### WORK REQUEST
Take the entries below and give them back exactly. Leave out nothing.

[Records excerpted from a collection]
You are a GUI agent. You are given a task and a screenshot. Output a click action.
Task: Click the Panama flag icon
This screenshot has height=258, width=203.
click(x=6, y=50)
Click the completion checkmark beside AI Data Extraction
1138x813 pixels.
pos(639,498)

### EXERCISE RESPONSE
You are a GUI agent. You are given a task and a screenshot. Output a click action.
Task: Click the Panama flag icon
This screenshot has height=258, width=203.
click(x=6, y=50)
Click the completion checkmark beside AI Data Extraction
1138x813 pixels.
pos(639,498)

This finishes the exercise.